Опасение это, однако, оказалось преувеличенно. Дня через три он был у нас в ложе и после того стал частым гостем. С одной стороны – это казалось успокоительно, но мы не знали его намерений, и Поль имел все причины его опасаться, потому что он отказался от места, которое было ему предложено. Это случилось в тот самый день, когда Поль привез его в ложу.
– Уж ты, пожалуйста, мне не рассказывай, – говорил он потом, когда мы легли спать. – Уж я его знаю. Мне стоит только на рожу его взглянуть, чтобы сказать наверное, когда он лжет. Восемь, мол, лет жил рассудительно, надоело, хочу хоть с год подурачиться. Ты понимаешь ли, что это значит? Это значит: отваливай, мол, любезный друг, не стоит об этом толковать! Спесь, понимаешь ли, проклятая, старая, барская спесь! Мало была еще в переделке, не выдохлась! У меня, мол, своих 30000; имею право лежать на боку и тыкать тебе в глаза своей незапятнанной чистотою, если еще не хуже чем-нибудь, чего, разумеется, тебе не скажу – ты понимаешь? Но, кроме барства, тут есть еще и другая закваска. Это вот, видишь ли, один из тех книжников, которые, раз ошалев, возмечтали себя богами и с тех пор не могут никак разувериться, не могут понять, что им, как и всем, есть нужно. Они витают в каком-то эфире и все житейское мнится им ниже их высоты. Пока у них водится что-нибудь в кармане, хоть пять рублей, чтоб выйти на улицу джентльменом, в перчатках и в чистом белье, до тех пор к ним и приступу нет. Фыркает себе под нос, как кот, плюет на все и пальцем ни до чего не дотронется. Все подлость, все для него презренно. А вот как дофыркается до того, что рубаху выстирать не на что и зубы приходится положить на полку, тогда ты и купишь его за грош… Черезов этот как раз из таких, и я тебе должен признаться, просто ума не приложу, что мне с ним делать, кроме того, как хватить разве просто в физиономию, да потом пулю в лоб.

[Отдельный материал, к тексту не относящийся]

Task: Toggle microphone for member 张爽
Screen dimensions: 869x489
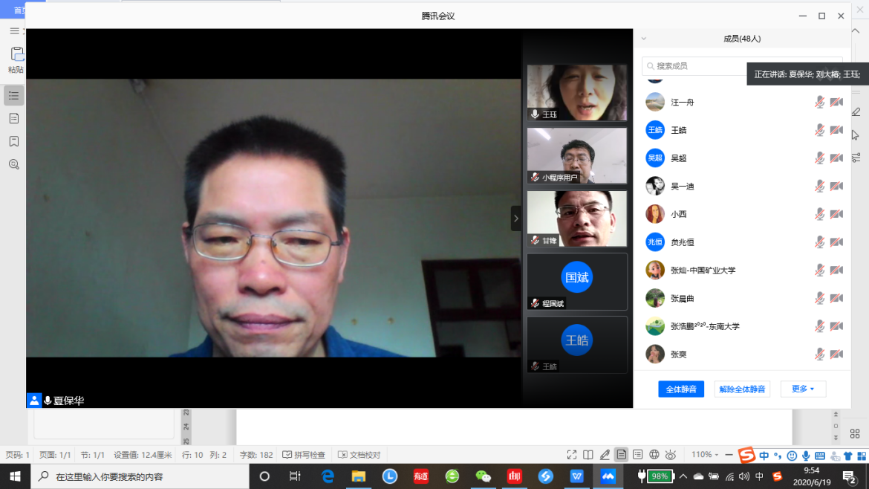Action: [x=819, y=354]
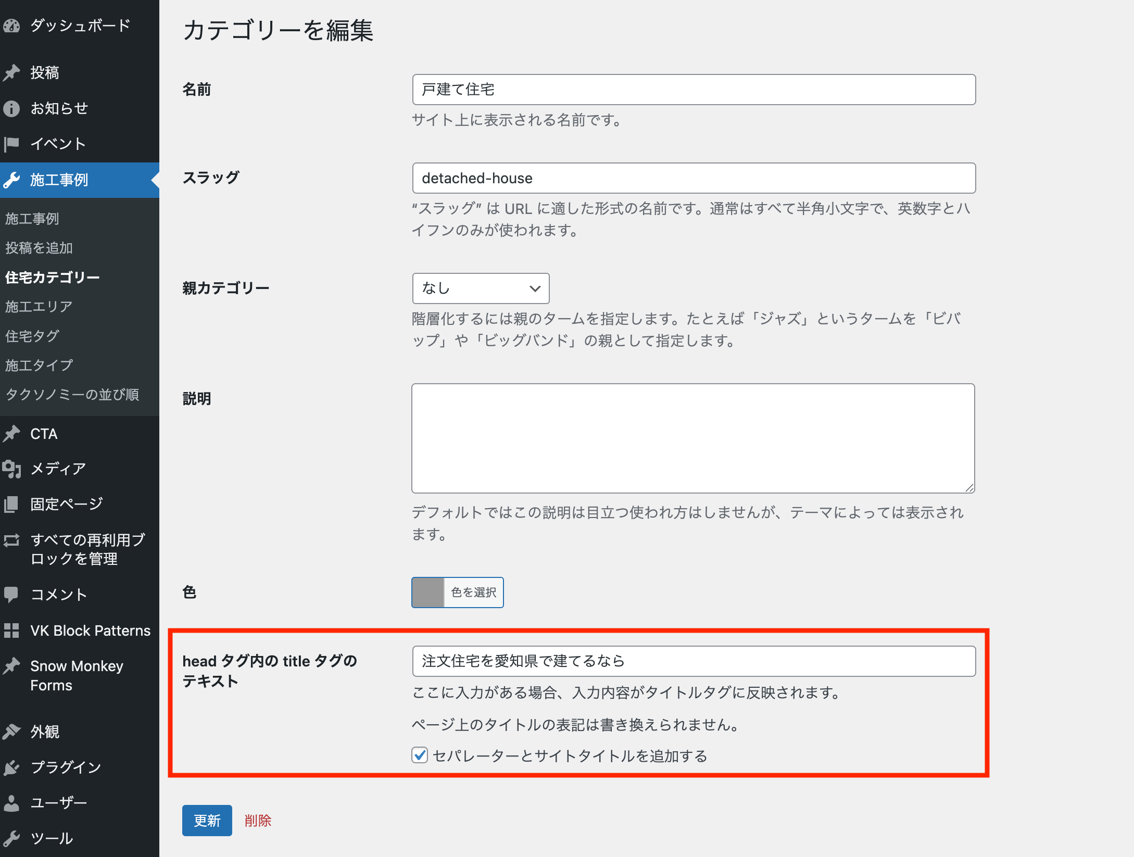Open タクソノミーの並び順 submenu item
This screenshot has height=857, width=1134.
coord(72,394)

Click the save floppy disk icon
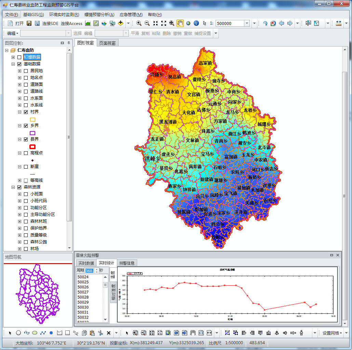pos(29,23)
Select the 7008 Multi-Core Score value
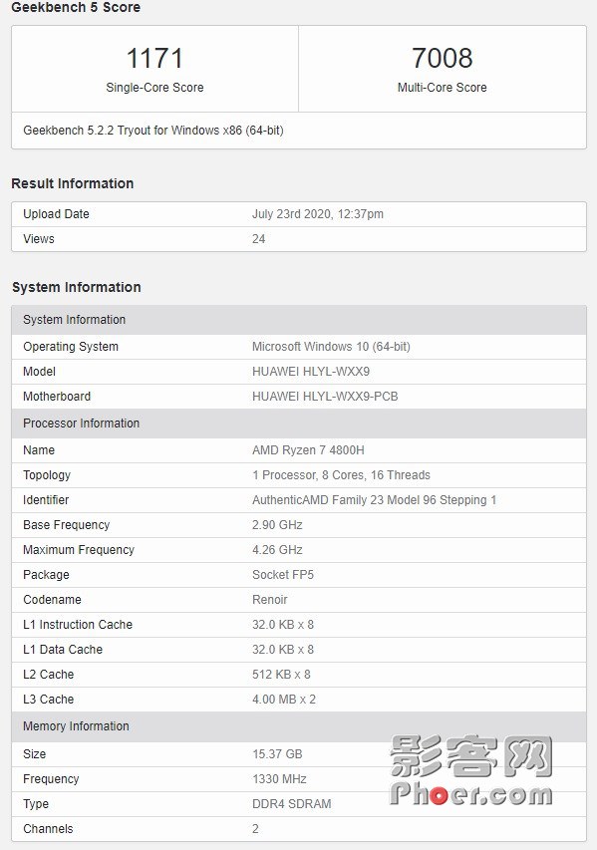This screenshot has height=850, width=597. pos(442,58)
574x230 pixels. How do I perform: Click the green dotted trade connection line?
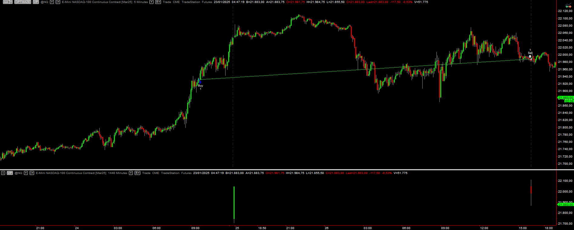tap(303, 73)
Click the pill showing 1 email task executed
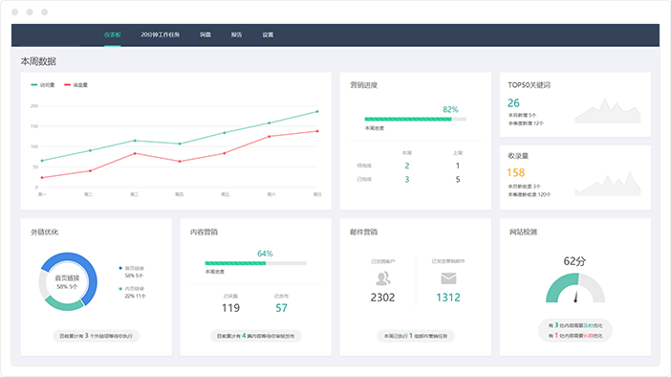This screenshot has height=377, width=671. point(416,336)
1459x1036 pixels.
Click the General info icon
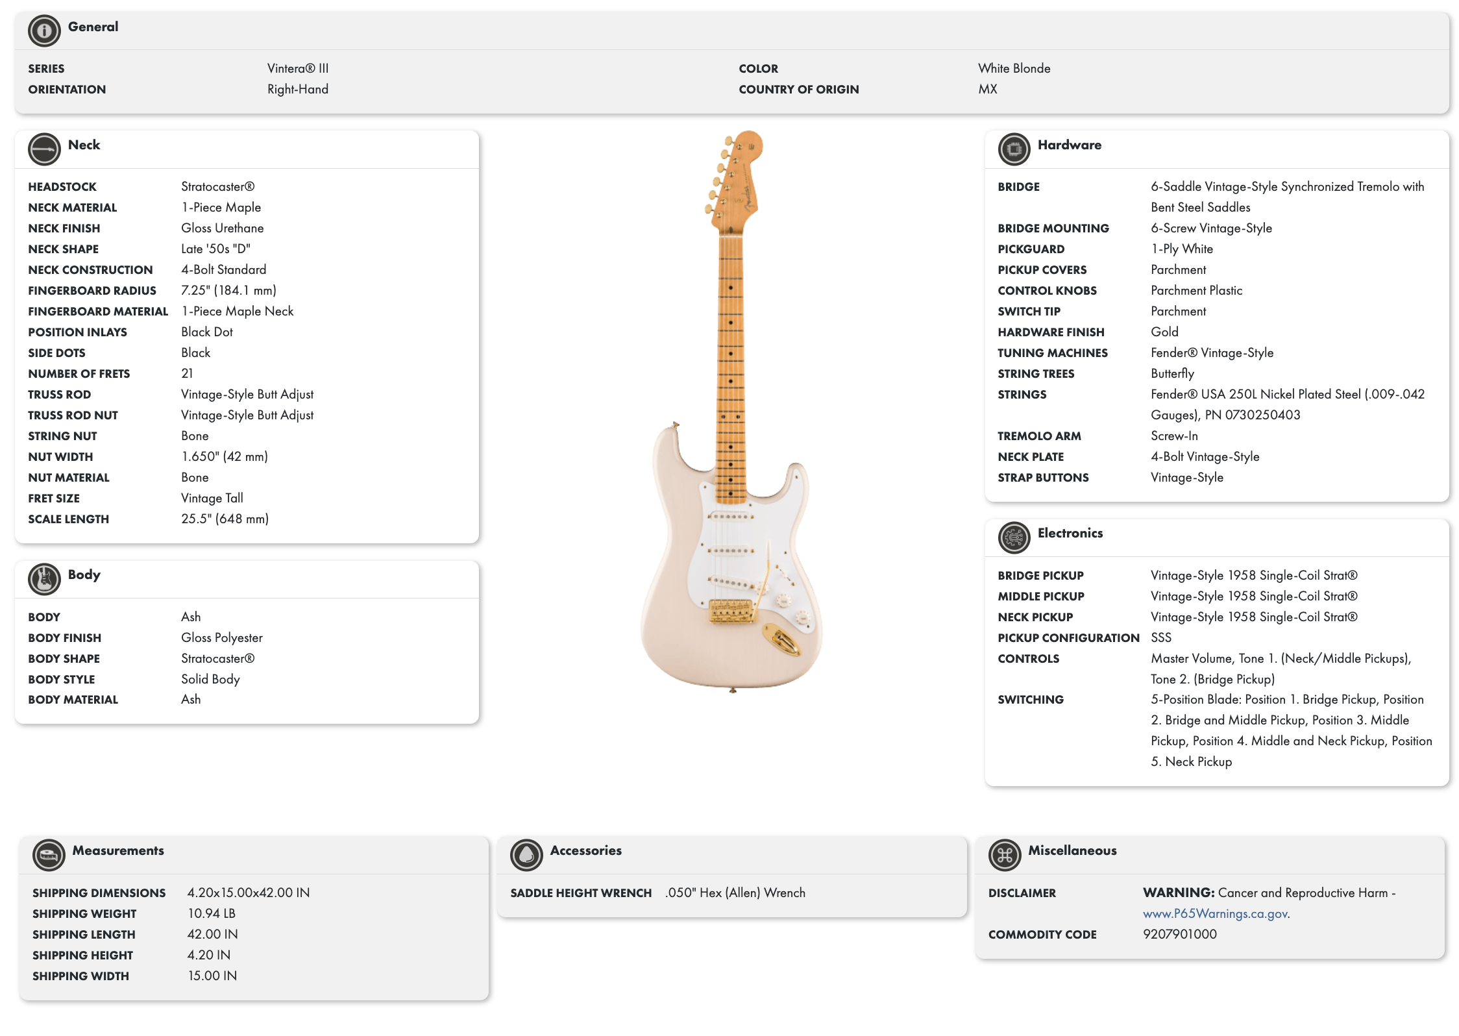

– Нет! – вскрикнула я. – Нет! Ради Бога, не говори о таких вещах!
– А что, тебе жалко его?
– Жалко не жалко, а это тоску наводит. Все думается: неужто не кончено? Неужели мало того, что было?
– А что же делать, если окажется мало?… Кто виноват?
Я разревелась. Он встал и вышел, оставив меня на всю ночь одну, с моею тоской, с моими страхами… Бессонная ночь! Чего только ты не приводишь с собою? Какие думы не посетят больной головы, когда подушка под нею в огне и она не находит себе до света покою? Я думала; никогда еще, кажется, даже в ту пору, когда эта проклятая мысль зрела в моей голове, не думала я так много, как в эти дни, потому что я никогда еще не была так одинока. Прежде была у меня хоть няня, думала я; она и теперь есть, да на что мне она теперь? Что я могу ей сказать?… Потом был Яснев, потом Поль. Но Поль теперь стал неприступен, и что я ему ни скажу от души, все только злит его. И еще я думала: как тяжело одиночество! Нет никакой опоры, не к чему прислониться и отдохнуть, все надо идти, идти куда-то, как вечный жид, и все нести на своих плечах. К кому я теперь могу обратиться? От кого ожидать участия и совета? И я вспомнила невольно Яснева. «Ах, – думала я, – если б Яснев был, здесь, мне кажется, я бы не утерпела. Была не была, а уж я бы ему рассказала все. Не знаю, что из этого вышло бы; может быть, он оттолкнул бы меня после этого, но за одно я ручаюсь: рн бы меня не выдал. Нет, он был не из тех людей, которые, как бараны, бегут не оглядываясь, все в одну сторону. У него был свой взгляд на вещи, кроткий и снисходительный, и он любил меня как дитя. Я даже думаю, что он бы меня не оттолкнул, как бы я ни была скверна, хоть вся выпачкана в крови, и тогда не оттолкнул бы. В нем было что-то такое собачье; я разумею, что он был верен и предан мне как собака, без рассуждений и без оценки, так просто…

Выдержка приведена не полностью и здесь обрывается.